# Exercise materials start

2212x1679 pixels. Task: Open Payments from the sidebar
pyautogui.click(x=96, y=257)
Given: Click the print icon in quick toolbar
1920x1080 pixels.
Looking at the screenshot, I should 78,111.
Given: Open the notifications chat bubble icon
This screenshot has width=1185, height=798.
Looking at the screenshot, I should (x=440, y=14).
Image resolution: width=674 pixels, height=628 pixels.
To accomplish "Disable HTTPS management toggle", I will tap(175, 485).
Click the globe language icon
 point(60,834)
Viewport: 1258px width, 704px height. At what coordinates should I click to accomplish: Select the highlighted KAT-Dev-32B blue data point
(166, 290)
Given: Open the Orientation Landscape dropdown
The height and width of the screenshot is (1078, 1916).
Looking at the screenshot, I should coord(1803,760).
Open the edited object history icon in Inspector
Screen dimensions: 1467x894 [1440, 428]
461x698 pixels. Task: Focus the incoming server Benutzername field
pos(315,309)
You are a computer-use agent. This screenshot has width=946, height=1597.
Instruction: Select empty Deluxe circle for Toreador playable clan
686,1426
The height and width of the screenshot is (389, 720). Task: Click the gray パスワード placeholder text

# Exercise materials end

● Work required: Lay out every line of the listing above as a Markdown table with the columns No. and Text, numbering the rows and skipping blank lines.

● Solved problem:
| No. | Text |
|---|---|
| 1 | 2212x1679 pixels. Task: Open Payments from the sidebar |
| 2 | pyautogui.click(x=96, y=257) |
| 3 | Given: Click the print icon in quick toolbar |
| 4 | 1920x1080 pixels. |
| 5 | Looking at the screenshot, I should 78,111. |
| 6 | Given: Open the notifications chat bubble icon |
| 7 | This screenshot has width=1185, height=798. |
| 8 | Looking at the screenshot, I should (x=440, y=14). |
| 9 | Image resolution: width=674 pixels, height=628 pixels. |
| 10 | To accomplish "Disable HTTPS management toggle", I will tap(175, 485). |
| 11 | Click the globe language icon |
| 12 |  point(60,834) |
| 13 | Viewport: 1258px width, 704px height. At what coordinates should I click to accomplish: Select the highlighted KAT-Dev-32B blue data point |
| 14 | (166, 290) |
| 15 | Given: Open the Orientation Landscape dropdown |
| 16 | The height and width of the screenshot is (1078, 1916). |
| 17 | Looking at the screenshot, I should coord(1803,760). |
| 18 | Open the edited object history icon in Inspector |
| 19 | Screen dimensions: 1467x894 [1440, 428] |
| 20 | 461x698 pixels. Task: Focus the incoming server Benutzername field |
| 21 | pos(315,309) |
| 22 | You are a computer-use agent. This screenshot has width=946, height=1597. |
| 23 | Instruction: Select empty Deluxe circle for Toreador playable clan |
| 24 | 686,1426 |
| 25 | The height and width of the screenshot is (389, 720). Task: Click the gray パスワード placeholder text |